Gonzalez walks too many (92 and 91 the past two respective years) to be a real "ace" at this point, plus he pitches in Oakland so he may not be as good as it looks (see Joe Blanton). However, his tremendous stuff and high strikeout rate (8.6 career K/9) make him a solid fit in the Phillies rotation. You just wonder if he could handle pitching in Citizens Bank Park as well as Oswalt did.
The Phillies were linked to Gonzalez during the Winter Meetings, perhaps for a deal including Domonic Brown. Earlier this month, I looked at why trading Domonic Brown makes sense. If Amaro could acquire him with a package built around Brown, it'd be an upgrade not just for this year, but future years. Make no mistake about it though, he's the most talented of their options.

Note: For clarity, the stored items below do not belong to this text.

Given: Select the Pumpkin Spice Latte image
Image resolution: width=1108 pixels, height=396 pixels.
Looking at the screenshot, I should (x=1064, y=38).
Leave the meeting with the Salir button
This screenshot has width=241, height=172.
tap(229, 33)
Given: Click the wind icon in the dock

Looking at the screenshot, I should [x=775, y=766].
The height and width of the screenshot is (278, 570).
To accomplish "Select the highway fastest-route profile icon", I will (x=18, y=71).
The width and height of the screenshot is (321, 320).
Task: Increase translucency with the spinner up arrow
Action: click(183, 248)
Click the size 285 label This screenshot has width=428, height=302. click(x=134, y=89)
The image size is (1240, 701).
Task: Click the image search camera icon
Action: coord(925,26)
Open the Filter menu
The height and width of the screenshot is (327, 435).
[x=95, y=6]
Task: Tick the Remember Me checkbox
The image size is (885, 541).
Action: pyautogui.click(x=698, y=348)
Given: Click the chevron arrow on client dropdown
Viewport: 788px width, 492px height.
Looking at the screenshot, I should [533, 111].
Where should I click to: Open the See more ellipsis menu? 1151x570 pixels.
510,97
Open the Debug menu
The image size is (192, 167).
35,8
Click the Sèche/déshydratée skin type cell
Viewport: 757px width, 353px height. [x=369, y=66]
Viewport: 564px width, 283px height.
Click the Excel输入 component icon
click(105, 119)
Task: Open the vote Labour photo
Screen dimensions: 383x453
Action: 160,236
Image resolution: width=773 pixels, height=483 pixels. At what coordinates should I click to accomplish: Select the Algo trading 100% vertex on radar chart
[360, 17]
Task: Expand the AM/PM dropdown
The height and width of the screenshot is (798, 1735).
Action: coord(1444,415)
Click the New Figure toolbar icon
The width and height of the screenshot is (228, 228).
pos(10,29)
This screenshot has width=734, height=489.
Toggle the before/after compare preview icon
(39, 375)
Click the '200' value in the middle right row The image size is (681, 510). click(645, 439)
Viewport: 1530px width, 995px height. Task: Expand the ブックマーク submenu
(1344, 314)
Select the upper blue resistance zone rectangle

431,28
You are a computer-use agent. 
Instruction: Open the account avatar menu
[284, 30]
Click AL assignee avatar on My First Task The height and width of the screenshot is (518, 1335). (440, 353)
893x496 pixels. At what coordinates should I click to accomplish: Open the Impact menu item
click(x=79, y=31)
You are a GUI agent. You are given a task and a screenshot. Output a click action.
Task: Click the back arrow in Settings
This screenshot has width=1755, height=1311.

A healthy Howard and Pence will be the heart of the Phillies' order
If this would work, it would be the easiest solution of all: Just score more runs on that day in the rotation.
It’s not as farfetched as it may seem. The Phillies have a tendency to swing better bats in games they start a weaker pitcher. Last year they had five solid starters so they didn’t need to do this as often, but in 2010, Kyle Kendrick and Joe Blanton ranked as the top two leaders in run support received in the National League.
How does this work? It’s not necessarily that the bats try harder or anything of that nature when a certain pitcher is pitching, but the manager may manage the game differently. The team may be more aggressive for runs and score some more that way.
If it’s a day game after a night game and they are resting a few regulars, maybe rest them another day and use as much offense as they can get on the day the Roy Oswalt-vacated spot comes around in the rotation.